Logo

OPEN MIC BLOG
Hillary Atkin

Reunion of Celebrity Couple Highlights ‘Mother of All Roasts’

Aug 10, 2012

“Welcome to menopause-apalooza,” said Jane Lynch, opening up the show. The star of "Glee," who is rapidly becoming the female equivalent of Neil Patrick Harris when it comes to classy/comedic hosting and in this case roasting, was likely referring to Carrie Fisher, Ellen Barkin, Katey Sagal and the woman at the center of the evening, Ms. Roseanne Barr. And then, without much segue but with raucous audience approval, Lynch said, “Fuck Chick-fil-A.”

With a tagline of “Bring it, bitches,” Comedy Central delivered more than that on its “Roast of Roseanne,” which taped last weekend at the Hollywood Palladium and airs this Sunday night on the cable network.

The latest installment of these occasional specials — which have become anticipated events and somewhat of a cottage industry — is being relentlessly promoted across the network as “the mother of all roasts.” After Charlie Sheen and Pamela Anderson got toasted recently, it may just live up to that.

With a different cast of characters than usual up on the dais — in addition to roast favorites such as Gilbert Gottfried and Jeffrey Ross, both of whom were incredibly and hysterically politically incorrect — the evening became an opportunity to make amends, both personally and professionally.

Let’s go back about 20-some-odd years, when Roseanne was in her heyday as the star of her smash-hit sitcom. Her drug-fueled romance with Tom Arnold was the Kristen Stewart-Robert Pattinson tabloid fodder of the day.

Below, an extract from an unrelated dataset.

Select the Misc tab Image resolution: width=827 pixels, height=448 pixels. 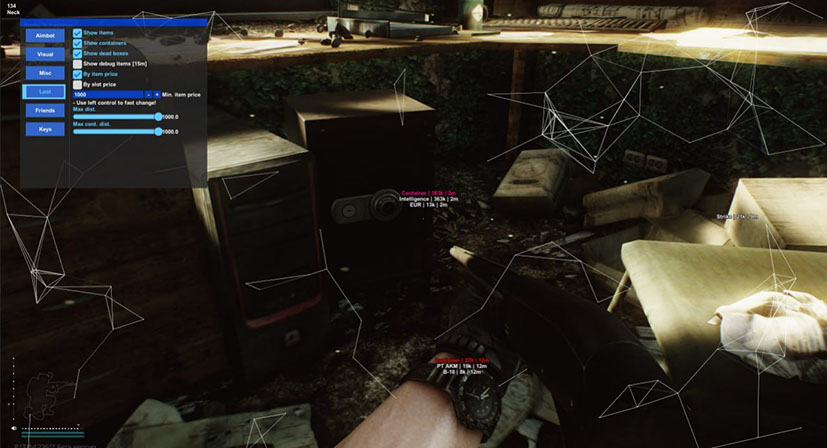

Fairly predictably, their marriage imploded in a very ugly manner that left both much worse for the experience.

Apparently Roseanne Barr and Tom Arnold, both of whom have long since moved on to new love interests, have not been in the same room for 18 years.

That’s why it was absolutely shocking — and we’re not spoiling anything here because this big reveal is key to how the network is hyping the show — when in the middle of things, Arnold showed up and took the podium.

The audience was absolutely riveted. One person who had chosen to take that moment to step out of the ballroom was frozen in his tracks when Arnold was introduced. "I was like a deer caught in the headlights," he said.

Arnold started his spiel. "Rosie had 27 personalities, and only two of them liked me. One was a small German boy," he recalled. He reflected on their glory days — what he called a white-trash Camelot — when he got a tattoo of her on his chest and she had “Property of Tom Arnold” tattooed on her.

With his tattoo, Arnold said, after their split it was hard to get women to have sex with him.

After weaving his way down this kind of path, and how difficult it was to have Roseanne for an ex-wife, his set ended on a heartfelt, poignant note — and we won’t spoil that one for you.

But as she later put it in response to his appearance, "If I can bury my roiling, boiling hatred for him, then maybe there’s a chance for world peace.”

And then, fixing the past, part two. As if anyone could ever forget that screeching, horrific, disrespectful and endlessly controversial rendition of “The Star-Spangled Banner" before a Major League Baseball game, Roseanne launched into the 2012 version of the National Anthem to cap off her roast.

The Hollywood Palladium had become the home of the brave.

("The Comedy Central Roast of Roseanne" airs on Comedy Central Sunday, Aug. 12, at 10 p.m. ET/PT.)